---------- Given entries ----------
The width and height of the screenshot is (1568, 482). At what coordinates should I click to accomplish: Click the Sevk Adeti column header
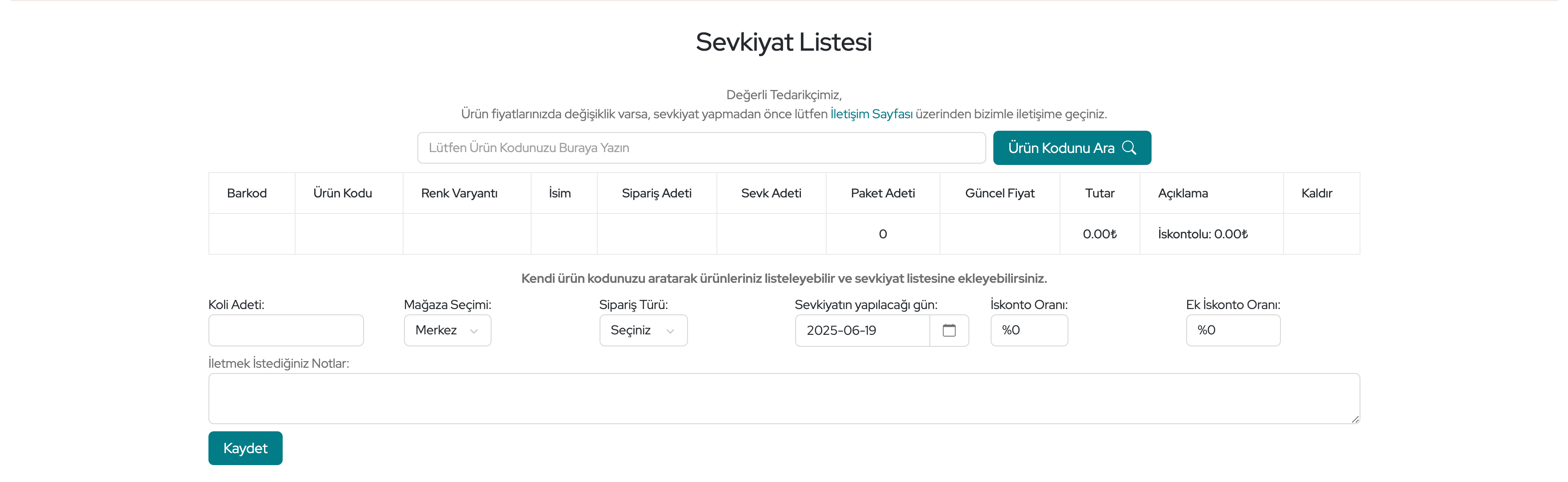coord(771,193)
----------
---------- Given entries ----------
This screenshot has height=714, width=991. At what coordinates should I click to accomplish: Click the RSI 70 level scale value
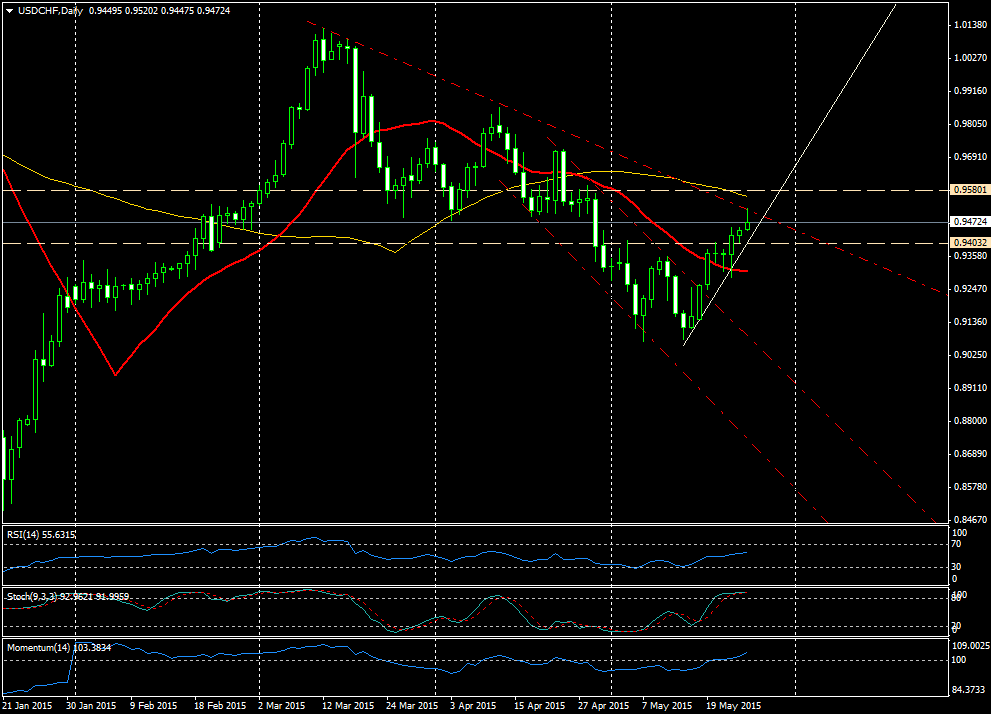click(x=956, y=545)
----------
---------- Given entries ----------
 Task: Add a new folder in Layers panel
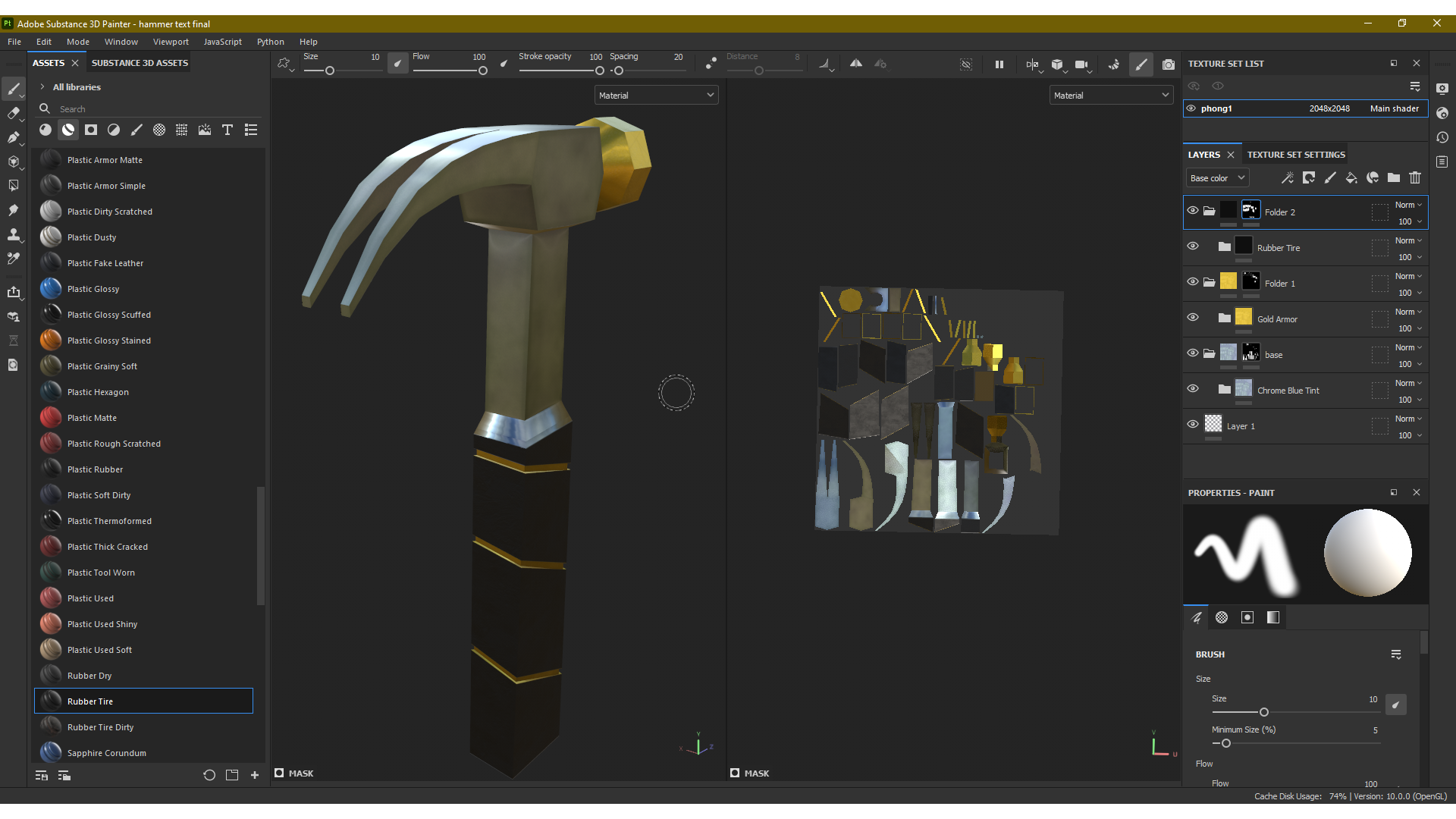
----------
**Task brief**
Lay out the records above as a two-column CSV with the headers text and answer, starting at the line containing "The width and" and ending at the line containing "coord(771,193)". Give each record one row, put each field in quotation marks with line breaks turned into spaces, and leave the pictures out.

**The completed task**
text,answer
"The width and height of the screenshot is (1568, 482). At what coordinates should I click to accomplish: Click the Sevk Adeti column header","coord(771,193)"